白井「(ありえませんの!これだけの人数が!大部隊が!誰にも気付かれずにこの学区までやってこれるハズが…!?)」

何もない虚空からいきなり現れでもしない限り、ここまで誰の目にも触れずに侵攻してこれるはずがない。
しかも中世的な甲冑の騎士団はそれぞれ刀剣のみならず、銃器などの近代兵器まで携えている。
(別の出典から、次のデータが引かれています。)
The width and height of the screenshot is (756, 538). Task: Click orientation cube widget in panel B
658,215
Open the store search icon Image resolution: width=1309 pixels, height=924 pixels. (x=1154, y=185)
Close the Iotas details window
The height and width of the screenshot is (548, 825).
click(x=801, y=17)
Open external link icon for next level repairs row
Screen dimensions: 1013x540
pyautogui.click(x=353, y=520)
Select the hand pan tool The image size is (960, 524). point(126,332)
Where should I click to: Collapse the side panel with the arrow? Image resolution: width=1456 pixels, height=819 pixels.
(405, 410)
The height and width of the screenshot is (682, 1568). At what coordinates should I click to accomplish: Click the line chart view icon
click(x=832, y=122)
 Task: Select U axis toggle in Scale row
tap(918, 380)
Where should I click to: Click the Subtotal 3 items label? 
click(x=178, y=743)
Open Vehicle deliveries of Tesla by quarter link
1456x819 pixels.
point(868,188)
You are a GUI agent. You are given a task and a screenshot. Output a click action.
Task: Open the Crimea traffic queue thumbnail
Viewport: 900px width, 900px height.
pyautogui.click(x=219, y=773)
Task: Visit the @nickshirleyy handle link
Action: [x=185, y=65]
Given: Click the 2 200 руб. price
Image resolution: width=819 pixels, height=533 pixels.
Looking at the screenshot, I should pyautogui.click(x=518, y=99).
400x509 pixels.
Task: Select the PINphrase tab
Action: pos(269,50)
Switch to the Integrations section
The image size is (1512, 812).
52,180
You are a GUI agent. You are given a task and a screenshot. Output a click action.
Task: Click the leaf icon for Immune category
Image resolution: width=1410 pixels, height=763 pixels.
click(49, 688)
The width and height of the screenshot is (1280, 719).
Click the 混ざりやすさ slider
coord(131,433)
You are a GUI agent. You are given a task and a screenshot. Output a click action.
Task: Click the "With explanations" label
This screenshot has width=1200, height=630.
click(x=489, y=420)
その足並みは軍勢である事を差し引いても一糸乱れず、あるで統率された操り人形のような――

白井「固法先輩――!」



~とある高校・放送室~

御坂妹「わかりましたお姉様。直ちに避難勧告を発令させます、とミサカはメタルイーターを組み直しながらスピーカーをオンにします」

23:23分。御坂妹は鉄鋼破り(メタルイーター)を担ぎながら放送室のコンソール全てをオンにしながら御坂美琴と通話していた。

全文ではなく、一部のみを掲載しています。